**Work item**
I would like every line of the records below that contains the word "each" copied.

Screenshot grounding data
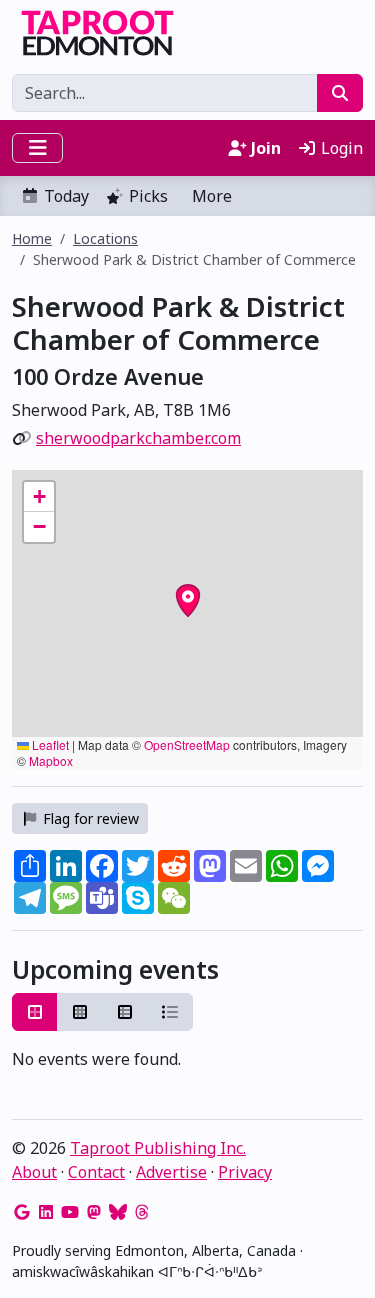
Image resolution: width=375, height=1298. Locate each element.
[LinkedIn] (46, 1212)
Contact (96, 1172)
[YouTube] (70, 1212)
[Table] (125, 1012)
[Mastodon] (94, 1212)
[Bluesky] (118, 1212)
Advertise (171, 1172)
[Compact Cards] (80, 1012)
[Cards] (35, 1012)
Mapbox (51, 760)
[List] (170, 1012)
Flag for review (89, 818)
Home (32, 238)
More (212, 196)
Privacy (245, 1172)
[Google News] (22, 1212)
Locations (105, 238)
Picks (148, 196)
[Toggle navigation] (37, 148)
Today (66, 196)
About (34, 1172)
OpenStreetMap (187, 744)
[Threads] (142, 1212)
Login (340, 148)
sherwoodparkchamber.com (138, 438)
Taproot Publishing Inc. (158, 1148)
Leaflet (49, 744)
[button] (39, 497)
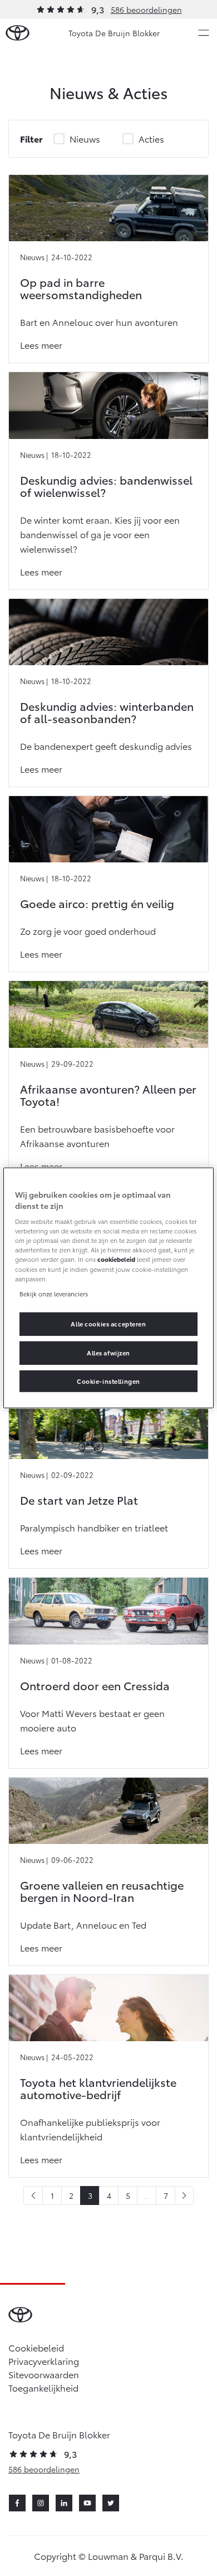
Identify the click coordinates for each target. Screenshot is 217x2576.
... (147, 2195)
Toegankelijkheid (43, 2387)
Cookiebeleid (36, 2347)
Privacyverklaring (43, 2360)
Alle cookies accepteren (108, 1323)
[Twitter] (111, 2503)
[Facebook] (17, 2503)
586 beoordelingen (146, 9)
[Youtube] (87, 2503)
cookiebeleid (116, 1259)
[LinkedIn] (64, 2503)
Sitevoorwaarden (43, 2374)
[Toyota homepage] (17, 33)
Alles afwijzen (108, 1352)
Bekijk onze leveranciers (53, 1293)
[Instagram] (41, 2503)
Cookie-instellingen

**Output**
Image resolution: width=375, height=1298. Locate each element.
Identify the click coordinates for each target. Screenshot is 217x2576.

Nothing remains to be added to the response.